» **Exercise material**
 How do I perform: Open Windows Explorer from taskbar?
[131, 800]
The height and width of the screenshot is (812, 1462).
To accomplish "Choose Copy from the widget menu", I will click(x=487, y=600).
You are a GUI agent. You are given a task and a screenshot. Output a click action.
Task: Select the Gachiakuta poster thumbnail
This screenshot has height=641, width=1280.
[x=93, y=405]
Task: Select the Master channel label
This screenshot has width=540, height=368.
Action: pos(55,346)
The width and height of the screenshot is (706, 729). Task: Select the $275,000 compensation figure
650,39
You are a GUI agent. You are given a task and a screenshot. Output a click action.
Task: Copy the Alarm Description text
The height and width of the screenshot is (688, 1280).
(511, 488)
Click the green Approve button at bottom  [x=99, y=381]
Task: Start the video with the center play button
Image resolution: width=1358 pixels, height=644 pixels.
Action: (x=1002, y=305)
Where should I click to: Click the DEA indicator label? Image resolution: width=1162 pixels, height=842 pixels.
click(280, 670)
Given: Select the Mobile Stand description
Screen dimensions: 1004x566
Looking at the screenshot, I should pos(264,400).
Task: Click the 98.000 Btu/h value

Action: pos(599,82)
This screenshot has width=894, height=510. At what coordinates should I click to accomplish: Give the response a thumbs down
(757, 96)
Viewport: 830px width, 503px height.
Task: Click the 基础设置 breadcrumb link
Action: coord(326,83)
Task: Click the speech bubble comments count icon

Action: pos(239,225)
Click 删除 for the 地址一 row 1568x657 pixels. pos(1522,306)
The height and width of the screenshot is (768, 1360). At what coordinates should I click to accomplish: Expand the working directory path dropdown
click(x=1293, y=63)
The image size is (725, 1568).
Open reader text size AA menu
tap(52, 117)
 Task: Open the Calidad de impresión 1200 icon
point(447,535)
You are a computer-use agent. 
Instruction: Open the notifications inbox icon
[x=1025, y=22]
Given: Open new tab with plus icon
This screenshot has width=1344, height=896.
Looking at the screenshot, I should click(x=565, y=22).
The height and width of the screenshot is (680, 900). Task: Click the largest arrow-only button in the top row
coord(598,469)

» **Instructions to follow**
Can you put each line of the rows above into a JSON list of strings, one string per line, leaving out any blank lines?

» **Exercise response**
[
  " How do I perform: Open Windows Explorer from taskbar?",
  "[131, 800]",
  "The height and width of the screenshot is (812, 1462).",
  "To accomplish \"Choose Copy from the widget menu\", I will click(x=487, y=600).",
  "You are a GUI agent. You are given a task and a screenshot. Output a click action.",
  "Task: Select the Gachiakuta poster thumbnail",
  "This screenshot has height=641, width=1280.",
  "[x=93, y=405]",
  "Task: Select the Master channel label",
  "This screenshot has width=540, height=368.",
  "Action: pos(55,346)",
  "The width and height of the screenshot is (706, 729). Task: Select the $275,000 compensation figure",
  "650,39",
  "You are a GUI agent. You are given a task and a screenshot. Output a click action.",
  "Task: Copy the Alarm Description text",
  "The height and width of the screenshot is (688, 1280).",
  "(511, 488)",
  "Click the green Approve button at bottom  [x=99, y=381]",
  "Task: Start the video with the center play button",
  "Image resolution: width=1358 pixels, height=644 pixels.",
  "Action: (x=1002, y=305)",
  "Where should I click to: Click the DEA indicator label? Image resolution: width=1162 pixels, height=842 pixels.",
  "click(280, 670)",
  "Given: Select the Mobile Stand description",
  "Screen dimensions: 1004x566",
  "Looking at the screenshot, I should pos(264,400).",
  "Task: Click the 98.000 Btu/h value",
  "Action: pos(599,82)",
  "This screenshot has width=894, height=510. At what coordinates should I click to accomplish: Give the response a thumbs down",
  "(757, 96)",
  "Viewport: 830px width, 503px height.",
  "Task: Click the 基础设置 breadcrumb link",
  "Action: coord(326,83)",
  "Task: Click the speech bubble comments count icon",
  "Action: pos(239,225)",
  "Click 删除 for the 地址一 row 1568x657 pixels. pos(1522,306)",
  "The height and width of the screenshot is (768, 1360). At what coordinates should I click to accomplish: Expand the working directory path dropdown",
  "click(x=1293, y=63)",
  "The image size is (725, 1568).",
  "Open reader text size AA menu",
  "tap(52, 117)",
  " Task: Open the Calidad de impresión 1200 icon",
  "point(447,535)",
  "You are a computer-use agent. ",
  "Instruction: Open the notifications inbox icon",
  "[x=1025, y=22]",
  "Given: Open new tab with plus icon",
  "This screenshot has width=1344, height=896.",
  "Looking at the screenshot, I should click(x=565, y=22).",
  "The height and width of the screenshot is (680, 900). Task: Click the largest arrow-only button in the top row",
  "coord(598,469)"
]